(WHAT THE TASK REQUIRES):
Of the lines in the data below, write out exactly those from the one holding "This screenshot has" through the one holding "Given: Jump to 2011 in the timeline navigator", both included.

Records from a dataset:
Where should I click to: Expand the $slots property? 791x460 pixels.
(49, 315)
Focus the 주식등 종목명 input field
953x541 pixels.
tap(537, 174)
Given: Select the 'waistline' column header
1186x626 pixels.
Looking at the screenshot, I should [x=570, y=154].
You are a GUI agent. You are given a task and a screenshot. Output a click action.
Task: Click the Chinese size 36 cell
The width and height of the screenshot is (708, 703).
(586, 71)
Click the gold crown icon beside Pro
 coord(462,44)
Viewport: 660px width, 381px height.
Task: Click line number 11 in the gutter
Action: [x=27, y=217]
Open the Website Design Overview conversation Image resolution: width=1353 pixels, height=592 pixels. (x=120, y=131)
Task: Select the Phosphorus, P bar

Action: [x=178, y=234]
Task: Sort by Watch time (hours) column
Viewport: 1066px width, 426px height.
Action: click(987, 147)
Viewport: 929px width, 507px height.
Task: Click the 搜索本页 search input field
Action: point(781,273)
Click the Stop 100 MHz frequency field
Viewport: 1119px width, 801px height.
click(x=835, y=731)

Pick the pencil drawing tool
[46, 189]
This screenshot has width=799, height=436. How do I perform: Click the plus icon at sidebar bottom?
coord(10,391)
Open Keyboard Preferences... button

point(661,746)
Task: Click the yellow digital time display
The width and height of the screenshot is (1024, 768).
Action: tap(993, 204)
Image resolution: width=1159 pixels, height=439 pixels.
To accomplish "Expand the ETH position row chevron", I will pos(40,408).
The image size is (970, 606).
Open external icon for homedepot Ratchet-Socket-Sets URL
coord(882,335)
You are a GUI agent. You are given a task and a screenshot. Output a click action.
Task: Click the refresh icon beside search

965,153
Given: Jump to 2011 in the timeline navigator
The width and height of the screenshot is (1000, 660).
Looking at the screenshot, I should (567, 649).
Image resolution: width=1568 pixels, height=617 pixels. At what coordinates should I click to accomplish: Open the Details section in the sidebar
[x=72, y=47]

(ANSWER BOX):
This screenshot has width=799, height=436. How do I perform: Click the plus icon at sidebar bottom?
coord(10,391)
Open Keyboard Preferences... button

point(661,746)
Task: Click the yellow digital time display
The width and height of the screenshot is (1024, 768).
Action: tap(993, 204)
Image resolution: width=1159 pixels, height=439 pixels.
To accomplish "Expand the ETH position row chevron", I will pos(40,408).
The image size is (970, 606).
Open external icon for homedepot Ratchet-Socket-Sets URL
coord(882,335)
You are a GUI agent. You are given a task and a screenshot. Output a click action.
Task: Click the refresh icon beside search

965,153
Given: Jump to 2011 in the timeline navigator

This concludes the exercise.